The character of Libby, played by Cynthia Watros, was introduced in this episode. Libby had been written to be in her late 40s or early 50s. Jennifer Jason Leigh was approached to play the part, but it went to Watros instead. When Watros auditioned for the part of Libby, she did not think that she would end up being cast. Once she was, Watros and her twin daughters immediately moved from Los Angeles to Hawaii. Bernard is also introduced in this episode. As Rose is black, the producers thought the audience would expect Rose's husband to also be black, and made Bernard white to surprise the audience. They expected the audience to assume Mr. Eko (Adewale Akinnuoye-Agbaje), the only black man in the tail-section survivors, was Bernard. L. Scott Caldwell, Rose's portrayer, was unaware of their plans and had been picturing her own husband, a tall black man, when playing the scenes. When she found out Bernard was white she was surprised, but not shocked.

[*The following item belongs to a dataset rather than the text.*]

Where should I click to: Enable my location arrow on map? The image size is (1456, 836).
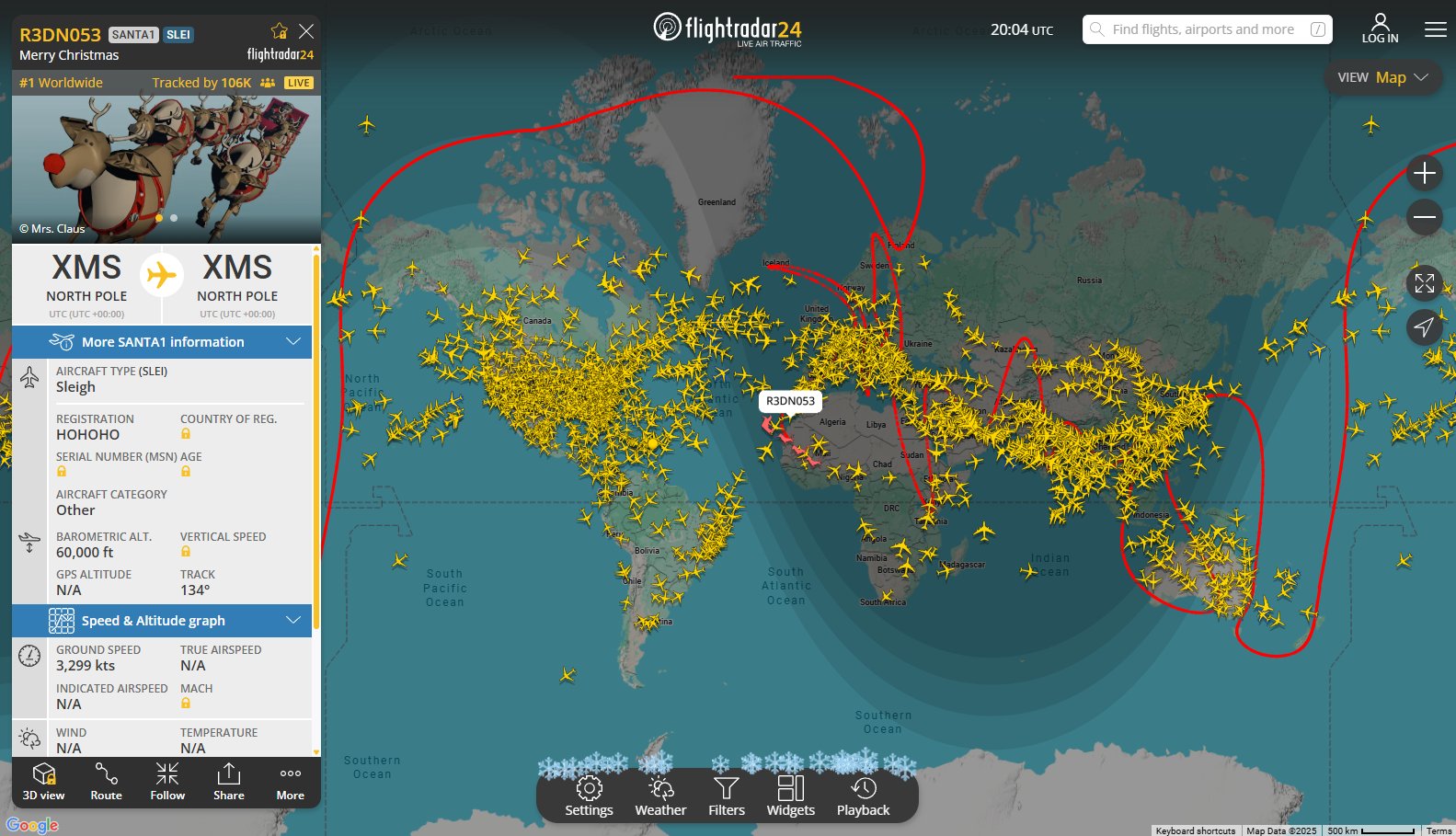tap(1424, 326)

This was the first time in which Raj K. Bose, who played the shop clerk, was credited. Bose had been a background actor on the series, playing a crash survivor and a flight attendant. Bose was cast to play the role of Sanjay in the first season episode "Born to Run", but was forced to give up the role after he had to teach a marketing class at the University of Phoenix. Casting agent Margaret Doversola later asked Bose to audition for the part of the shop clerk and he got the part.

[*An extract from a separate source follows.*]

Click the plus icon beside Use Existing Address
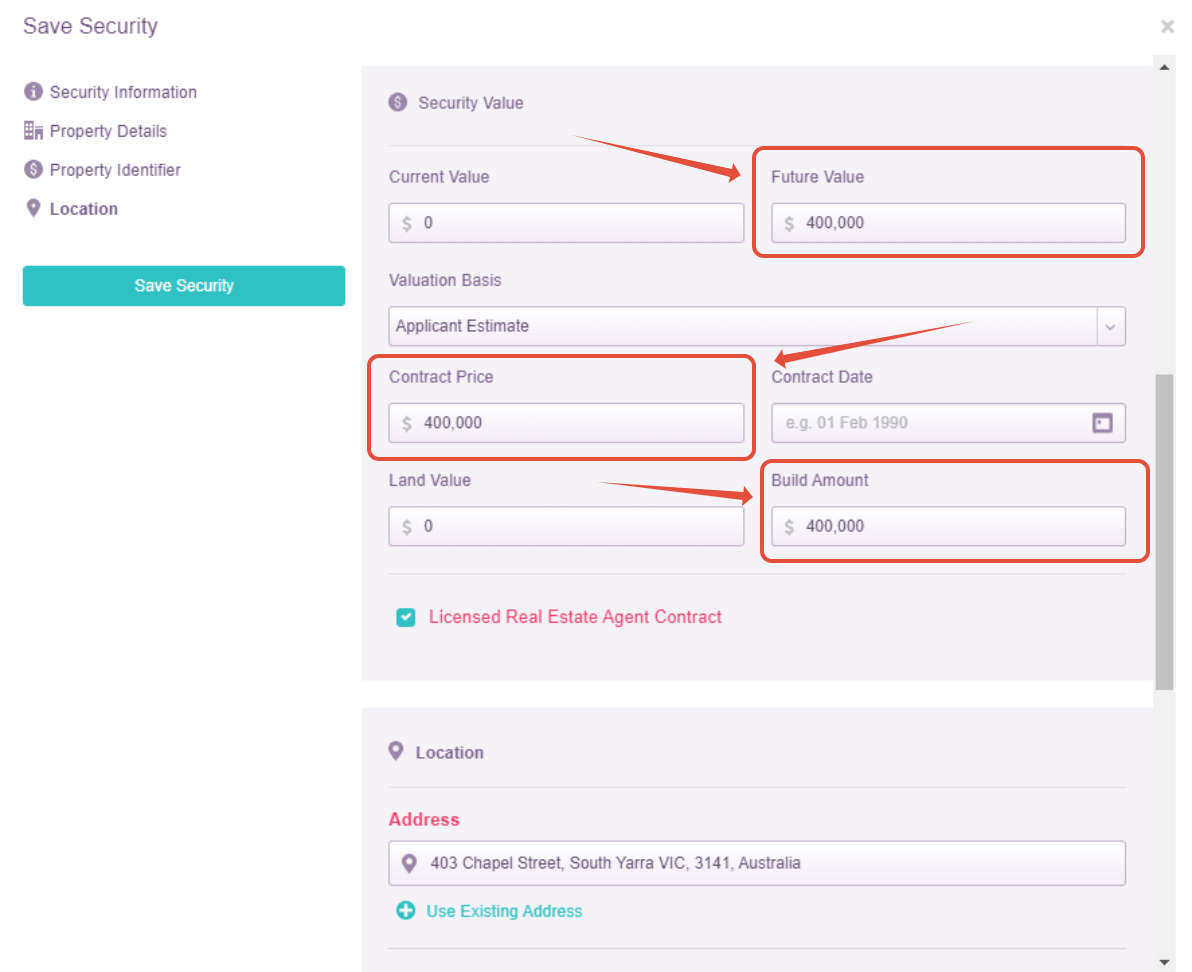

For the flashback scene at the gas station, the crew rented out a 7-Eleven for a day. When Hurley drove in, the van was actually being pushed instead of driven to eliminate any sound from the vehicle. However, every time the van was pushed it would stall or the timing would be off. Once that problem had been solved, it started to rain, but eventually it stopped and the crew was able to get the shots before ending shooting at midnight. Hurley's dream scene was shot in the Hawaii Film Studio, where the hatch had been constructed.

==Reception==
According to the Nielsen ratings system, "Everybody Hates Hugo" was viewed by an average of 21.7 million viewers. The episode achieved a 9.4/22 in the key 18–49 demographic, meaning that 9.4% of all 18- to 49-year-olds watched the episode, along with 22% of all 18- to 49-year-olds watching television at the time of the broadcast. "Everybody Hates Hugo" was the most watched episode of the night for the fourth week in a row, and the second most watched episode of the week. It also performed better than the previous episode in the key 18–49 demographic, and earned its second highest ever rating among teens 12-17.

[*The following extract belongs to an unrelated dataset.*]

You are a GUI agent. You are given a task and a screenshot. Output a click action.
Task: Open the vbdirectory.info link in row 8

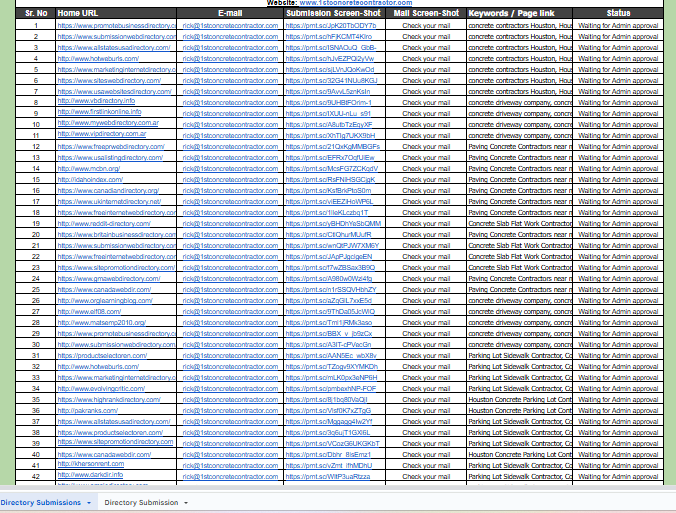point(96,101)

Film Fodder's Mac Slocum said that he was glad that the show "downshifted this week into a far more reasonable gear". He felt that an upside to the downshifting was the "return to characters", and thought that there was no better representation of character than Hurley. Keith McDuffee of TV Squad wrote that although he heard "that this episode would be mostly filler", he did not "think that's true". He liked the fact that there was more revelations of Hurley's background, and enjoyed the "awesome reveals from the other half of downed Oceanic 815". TelevisionWithoutPity.com graded the episode with a "B-".